§ Problem: Lines containing the word "agent" are the ones to copy from the records below.

§ Raw data:

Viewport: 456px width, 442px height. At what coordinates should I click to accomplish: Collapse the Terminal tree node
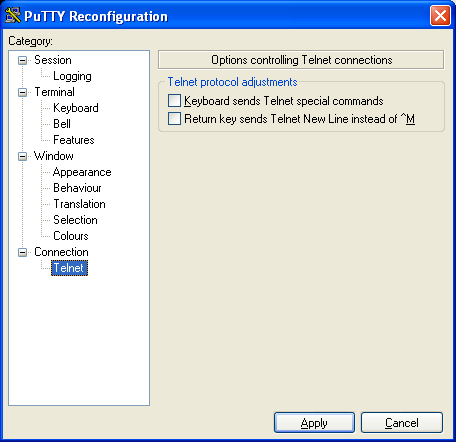pyautogui.click(x=22, y=92)
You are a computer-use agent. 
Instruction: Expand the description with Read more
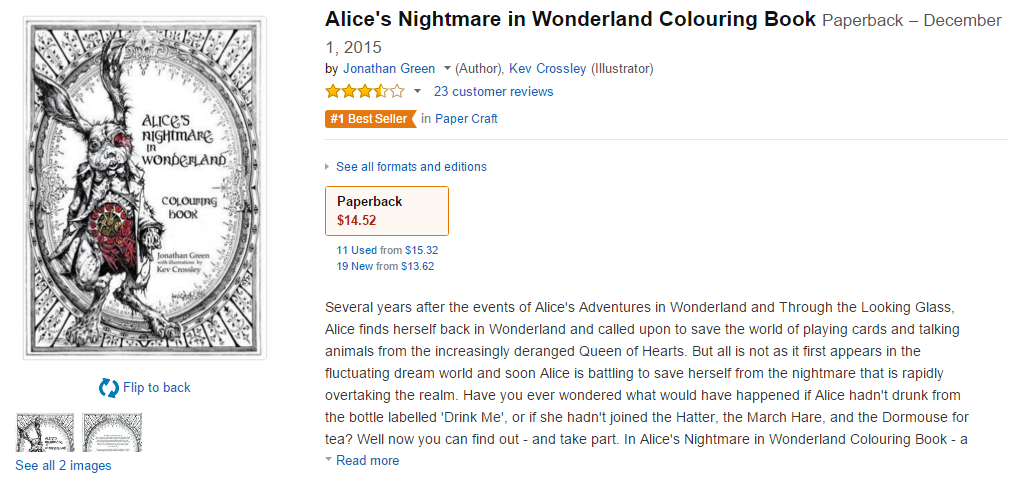[367, 461]
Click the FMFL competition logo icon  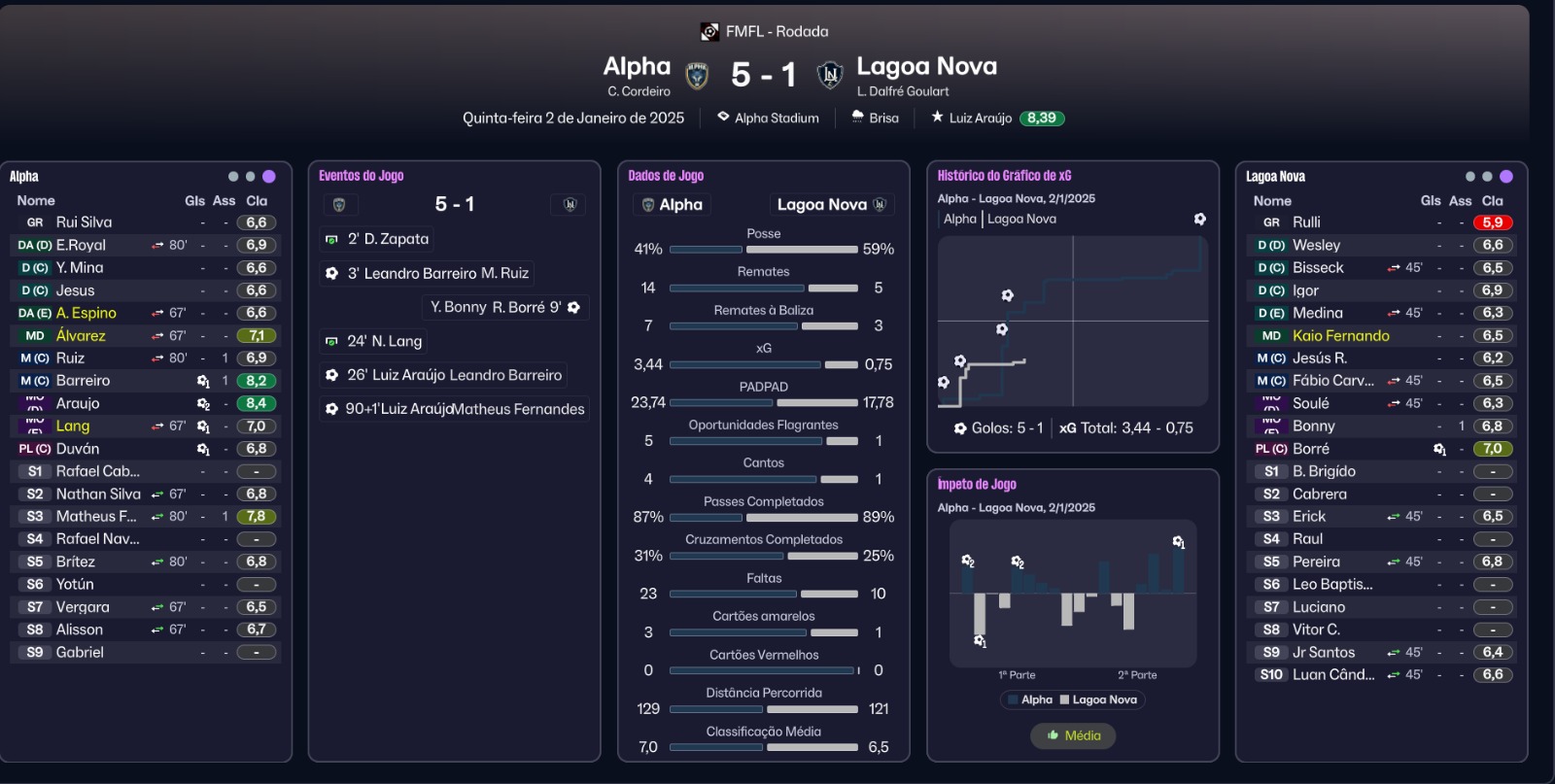pos(710,32)
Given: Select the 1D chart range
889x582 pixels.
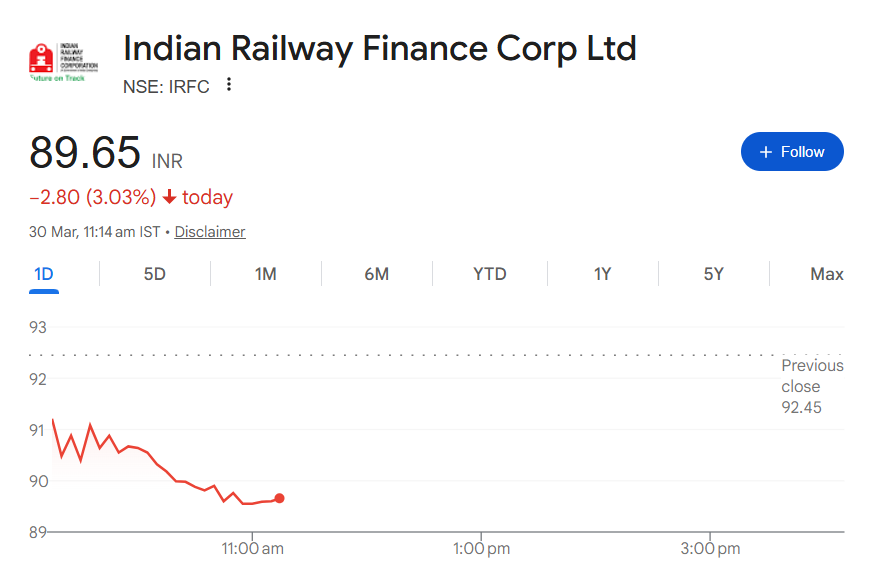Looking at the screenshot, I should (42, 273).
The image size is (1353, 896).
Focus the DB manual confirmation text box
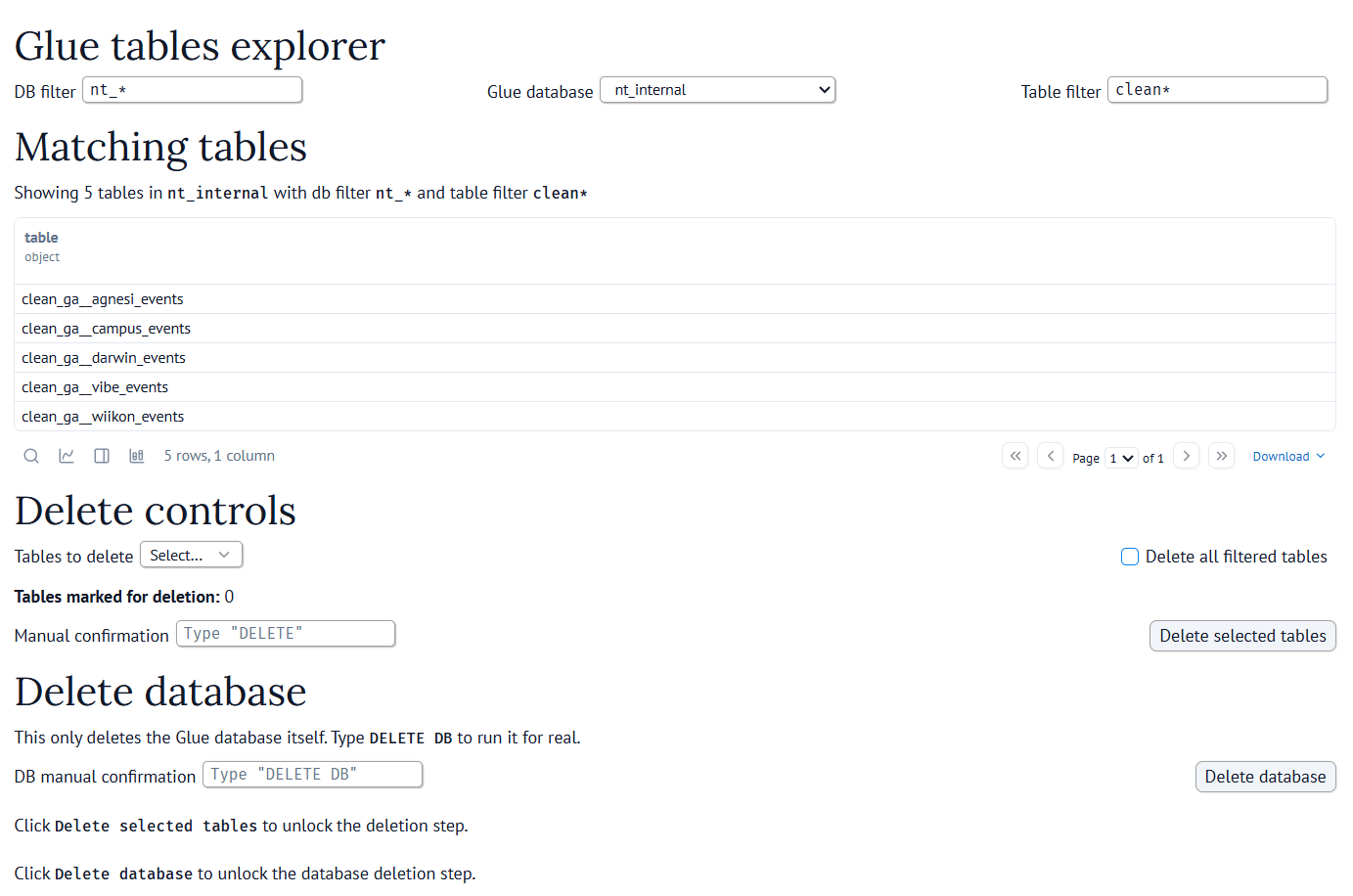coord(312,774)
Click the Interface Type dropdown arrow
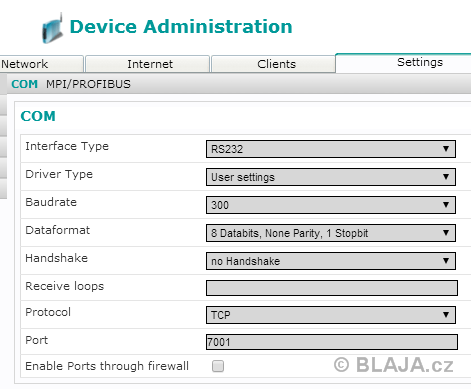Screen dimensions: 471x389 (x=446, y=149)

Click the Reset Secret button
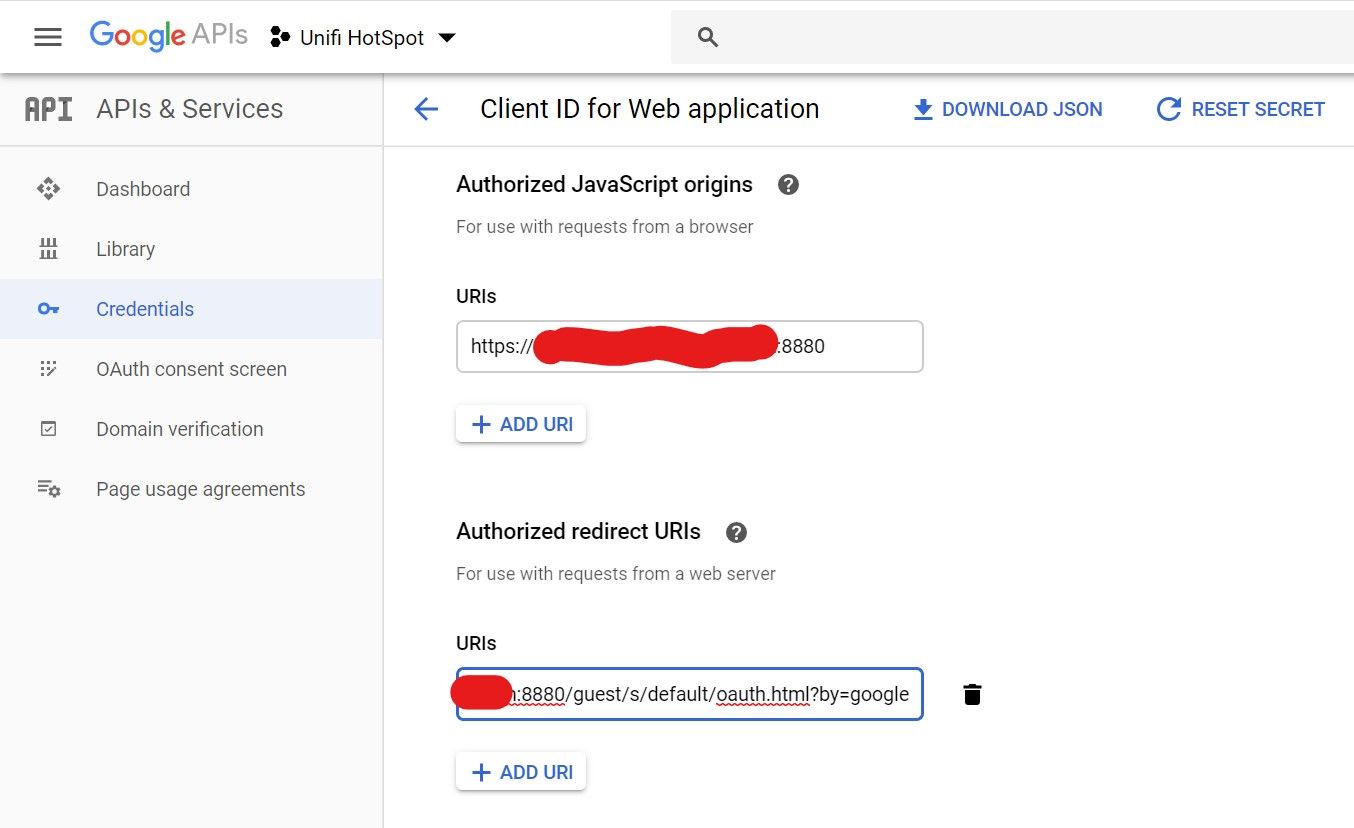tap(1240, 109)
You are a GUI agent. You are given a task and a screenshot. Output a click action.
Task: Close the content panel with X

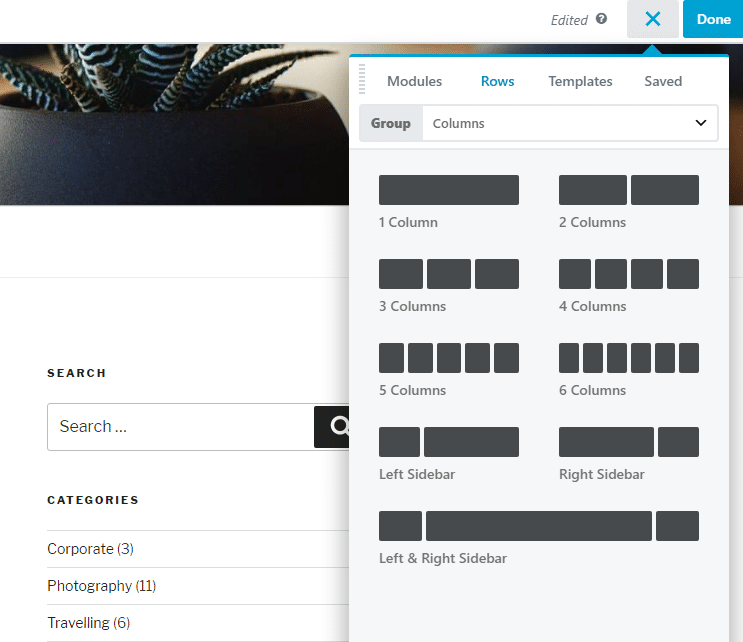pos(653,19)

§ Result below:
You are a computer-use agent. 
You are a GUI agent. You are given a task and a screenshot. Output a click action.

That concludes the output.